◆ **本文**:
---+---
そう言えば、性教育の絵本を厚洋さんが買って来てくれた。

ぼくどこからきたの

 そう言えば、真愛の友達は親に叱られて
「あんたは橋の下から拾ってきた。」
と言われたらしい。
 叱られたことよりも、とても切ない思いをしていた。親は間違ってもそんな意地悪を言ってはいけない。
 真愛の母は、
「こんな子に育てた覚えはない。」
と言ったが、母親であることは否定しなかった。そして、
「あなたがそんな悪さをするのは私のせいです。
 世の中にお詫びしなけれいけません。」
と、直ぐに自殺を図ろうとした。
 やらせなのだろうが、真愛はとんでもない事をしてしまったと思い、
「もうしません。二度としません。」
と謝った。
「あなたはお父さんから任された大切な娘です。
 世の中のためになるように
 世間様に顔向けができないことはしないで
 ちょうだい。」
が口癖だった。
 行方知れずになってしまった父を母は、死ぬまで愛していた。
 真愛は、そんな母を誇りに思っているし、性教育なんか全くしてもらわなかったが、「命を愛する・命を守る」教えはしっかり受け継いでいると思う。
 子どもは男女が愛し合って「生まれる」のだ。

100000000匹の1匹

 この絵本の良さは、
「君は、一億匹の中の一番強い一番賢い1匹が、
 ママの卵子と一緒になった結果なのだ。」
という事を教えてくれる。
 これを聞いた子どもたちの感想は何度やっても同じ。
「僕は生まれる前には一億の中の一番だったのだ。」
と感動するのだ。世に出て、小学校の6年生になると、クラスでできない方になっているが、「一番の時があったのだ。」とびっくりするのだ。
---+---
◆ **保存されたデータ**:
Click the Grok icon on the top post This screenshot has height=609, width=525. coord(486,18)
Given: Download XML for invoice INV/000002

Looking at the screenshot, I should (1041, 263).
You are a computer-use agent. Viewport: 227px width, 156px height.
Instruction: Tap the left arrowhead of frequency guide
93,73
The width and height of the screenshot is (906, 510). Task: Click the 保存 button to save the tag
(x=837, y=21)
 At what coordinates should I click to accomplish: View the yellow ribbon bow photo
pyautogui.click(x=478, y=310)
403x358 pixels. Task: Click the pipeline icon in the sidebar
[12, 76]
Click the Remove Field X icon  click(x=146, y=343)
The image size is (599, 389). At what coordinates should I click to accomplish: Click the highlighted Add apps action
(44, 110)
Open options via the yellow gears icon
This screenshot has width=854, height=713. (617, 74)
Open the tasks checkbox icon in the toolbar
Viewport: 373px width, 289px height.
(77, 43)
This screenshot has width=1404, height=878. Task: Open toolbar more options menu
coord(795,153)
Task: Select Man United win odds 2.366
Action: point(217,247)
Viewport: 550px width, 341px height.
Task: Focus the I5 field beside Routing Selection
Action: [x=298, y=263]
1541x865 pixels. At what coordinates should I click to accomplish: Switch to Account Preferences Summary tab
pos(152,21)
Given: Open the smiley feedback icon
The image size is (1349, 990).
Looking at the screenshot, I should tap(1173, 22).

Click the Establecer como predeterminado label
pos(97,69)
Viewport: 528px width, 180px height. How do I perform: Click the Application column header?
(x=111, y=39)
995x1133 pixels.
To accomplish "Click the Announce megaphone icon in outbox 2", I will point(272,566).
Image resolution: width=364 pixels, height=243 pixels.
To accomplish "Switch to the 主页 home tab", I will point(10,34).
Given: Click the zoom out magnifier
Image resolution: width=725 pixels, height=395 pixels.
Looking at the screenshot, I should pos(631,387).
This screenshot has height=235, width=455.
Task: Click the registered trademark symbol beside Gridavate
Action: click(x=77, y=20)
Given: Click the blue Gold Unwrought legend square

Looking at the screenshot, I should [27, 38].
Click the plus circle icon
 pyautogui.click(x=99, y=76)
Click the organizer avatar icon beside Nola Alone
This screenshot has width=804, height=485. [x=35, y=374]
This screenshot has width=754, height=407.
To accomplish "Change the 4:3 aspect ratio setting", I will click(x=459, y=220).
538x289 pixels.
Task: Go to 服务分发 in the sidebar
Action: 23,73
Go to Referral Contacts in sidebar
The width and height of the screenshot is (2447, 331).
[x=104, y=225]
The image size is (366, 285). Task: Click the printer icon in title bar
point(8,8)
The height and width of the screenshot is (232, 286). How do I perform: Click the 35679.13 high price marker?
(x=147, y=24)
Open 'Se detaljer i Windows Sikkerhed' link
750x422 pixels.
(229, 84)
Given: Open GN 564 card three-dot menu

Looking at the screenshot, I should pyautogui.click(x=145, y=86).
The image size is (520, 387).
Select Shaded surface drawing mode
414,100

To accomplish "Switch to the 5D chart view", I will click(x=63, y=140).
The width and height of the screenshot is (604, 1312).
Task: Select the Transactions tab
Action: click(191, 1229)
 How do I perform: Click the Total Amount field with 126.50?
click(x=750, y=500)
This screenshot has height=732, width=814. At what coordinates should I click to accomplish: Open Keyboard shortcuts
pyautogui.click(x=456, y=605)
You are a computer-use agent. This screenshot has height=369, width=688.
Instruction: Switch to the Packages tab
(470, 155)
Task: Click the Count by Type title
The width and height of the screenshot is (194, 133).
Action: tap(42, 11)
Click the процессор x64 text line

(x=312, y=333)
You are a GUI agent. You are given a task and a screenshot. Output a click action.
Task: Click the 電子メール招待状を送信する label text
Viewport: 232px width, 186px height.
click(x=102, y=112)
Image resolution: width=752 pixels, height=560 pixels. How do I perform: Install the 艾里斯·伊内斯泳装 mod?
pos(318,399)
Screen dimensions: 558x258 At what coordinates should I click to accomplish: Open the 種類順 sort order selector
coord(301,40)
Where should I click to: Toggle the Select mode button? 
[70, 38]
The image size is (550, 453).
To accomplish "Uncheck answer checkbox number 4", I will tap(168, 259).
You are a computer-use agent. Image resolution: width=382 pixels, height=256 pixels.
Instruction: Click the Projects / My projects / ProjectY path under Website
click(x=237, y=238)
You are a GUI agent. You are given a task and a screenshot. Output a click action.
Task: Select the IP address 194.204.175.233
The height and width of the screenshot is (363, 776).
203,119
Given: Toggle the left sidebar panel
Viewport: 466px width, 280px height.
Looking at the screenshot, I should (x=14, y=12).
---+---
◆ **課題内容**: 性教育の絵本についての文章を、最後の一文の後から書き継ぐこと。 データは性教育の絵本についての文章とは関係がない。

◆ **解答結果**:
 命とはそんなにも膨大な競争社会の中で勝ち残った素晴らしい物なんだという事だ。

男と女

 男と女の体の仕組みしか書かれていない教科書とは違って、どんな気持ちでセックスをするのか、どんな状態になるのかまで、子どもに分かる言葉と絵で表現されている。
 子どもたちは笑う事もなく、真剣に読み聞かせを聞いていた。

どこから来たのか

 学校の性教育学習の導入に使わせてもらったが、息子にもそれとなく読ませたのだろうか?

 息子は息子で、友達と色々❤️本を回しながら、自力で学んだようだ。
 自分の子供が生まれた時に、発した言葉は、なによりも相応しい性教育を受けていたと確信できる言葉だった。
「可愛いんだよ。ちっちゃいんだよ。
 俺、親父になったよ。
 子どもって凄いね。
 こんな小さい子が大きくなるんだね。
 母ちゃん、俺を産んでくれて、
 ありがとう!」

真愛の編んだセーターで

 泣きたくなるほど嬉しかった息子の言葉であった。
 子は親になった時に親の嬉しさや悲しさや苦労がわかるのだ。
 最近の若い方は、結婚を望まなかったり、子どもを必要としなかったりするらしい。その方の親御さんは
「子どもを持った時の幸せを知らせたい」
と思っているのかも知れない。
 性教育とは、「命」について考えられる事なのだ。
「命」とは「生き方」「他者の生命」をも考えることになるのだと思う。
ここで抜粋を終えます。